Esigenza che tocca da vicino anche il settore dei trasporti marittimi e portuale. Vettori della globalizzazione. Porta di accesso verso la penisola non solo di merci e relazioni economiche ma anche di attività illecite. Possibili obiettivi finali o mezzi d’infiltrazione per attività di natura terroristica. È a queste problematiche che fa riferimento il volume “Il pericolo viene dal Mare. Intelligence e portualità” (Rubbettino Editore) di cui si è discusso alla Stazione Marittima di Napoli, alla presenza degli autori, Andrea Sberze e Mario Caligiuri, del presidente dell’AdSP del Mar Tirreno Centrale, Pietro Spirito, del Contrammiraglio Francesco Chiappetta e del Vicario del Club Atlantico di Napoli, Giosue Grimaldi. Una ricerca che invita a riscoprire “la dimensione marittima” della sicurezza nazionale, “in un Paese – sottolinea Mario Caligiuri, Direttore del Master in Intelligence dell’Università della Calabria – che ha voltato le spalle al mare”. Novità, “in una letteratura di settore appannaggio per lo più del mondo anglosassone”, spiega Sberze, che pone una serie di interrogativi per il futuro del nostro sistema portuale. A cominciare dalla divaricazione tra la dimensione economica e quella securitaria, ulteriormente amplificata dai processi in atto nel settore della logistica.
“L’attuale di integrazione verticale nella gestione della filiera – conferma Spirito – registra un effetto paradossale nel singolo porto: da un lato riduce la concorrenza tra operatori dall’altro favorisce una migliore gestione della security”.Ciononostante, aumentano i rischi legati alla “concorrenza selvaggia” tra gli stessi scali.
“Con un’estensione di zone costiere pari a 70mila chilometri l’Ue non può più pensare di affidarsi a modalità di controlli che variano da paese a paese. Senza livelli minimi di sicurezza per tutti quanti rischiamo prima o poi che l’anello debole del sistema venga attaccato”.Scarsa “dimensione europea” sul tema security al centro anche delle osservazioni, più generali, di Franco Roberti. Per l’ex Procuratore nazionale antimafia mancherebbe quando non proprio la volontà da parte degli stati membri una politica di coordinamento efficace.
“Le difficoltà ad ottenere collaborazioni transnazionali sono palesi, la figura del procuratore europeo, prevista dal Trattato di Lisbona, è ancora lontana”. Una situazione in divenire che induce alla rivalutazione del concetto di “interesse nazionale”.
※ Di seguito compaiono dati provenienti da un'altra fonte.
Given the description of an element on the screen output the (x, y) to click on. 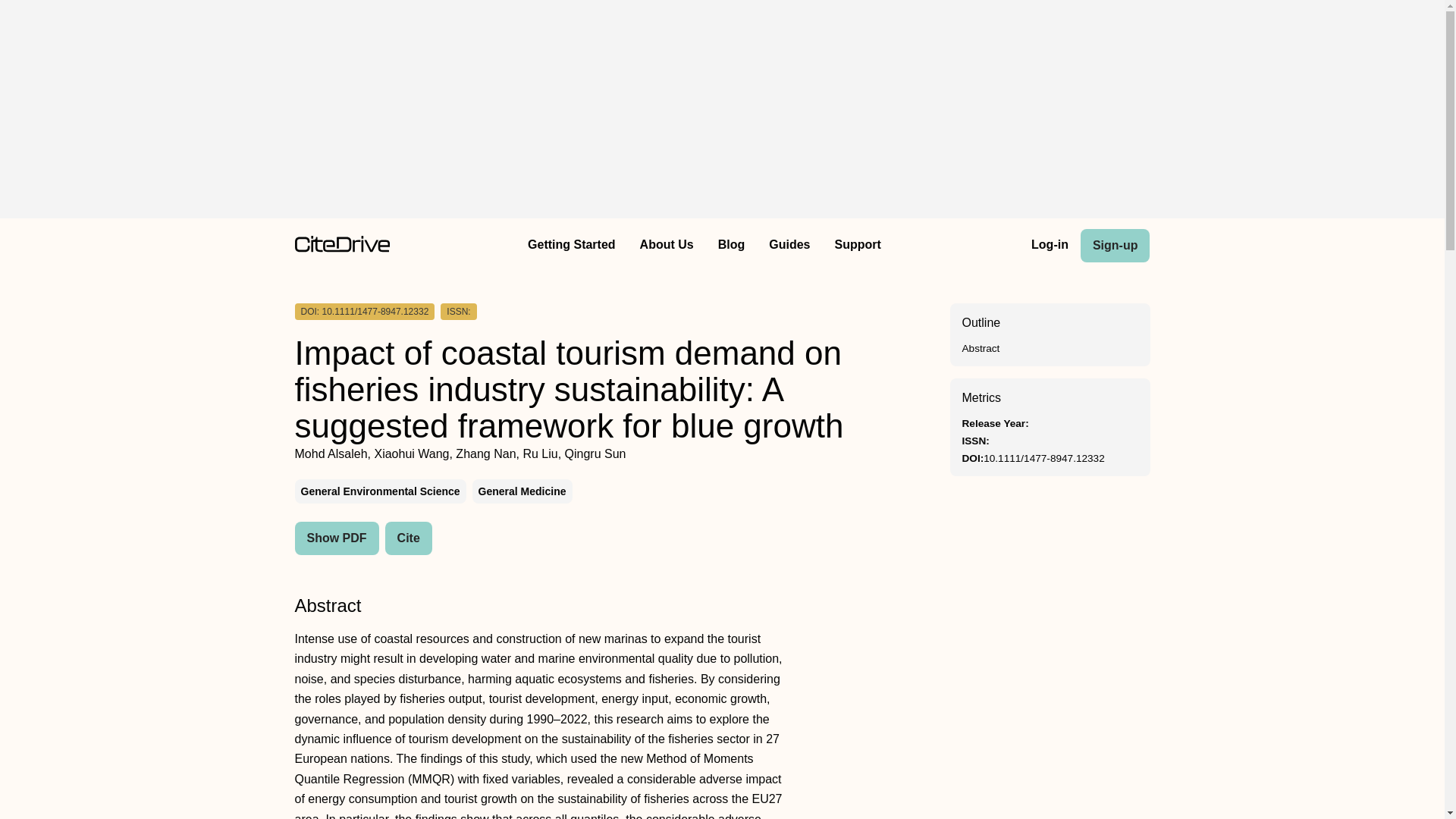
Abstract (979, 348)
Show PDF (336, 538)
Support (857, 245)
Log-in (1049, 245)
Guides (789, 245)
Blog (731, 245)
Sign-up (1115, 245)
Cite (408, 538)
About Us (666, 245)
“Per un paese come l’Italia, la cui storia è stato troppo spesso determinata da fattori esterni, è un obbligo. E in quest’ottica l’intelligence, a cominciare da quella portuale, può diventare elemento essenziale per indirizzare indagini e controlli. È arrivato il momento di una collaborazione più stretta trabi rispettivi ambiti di competenza”.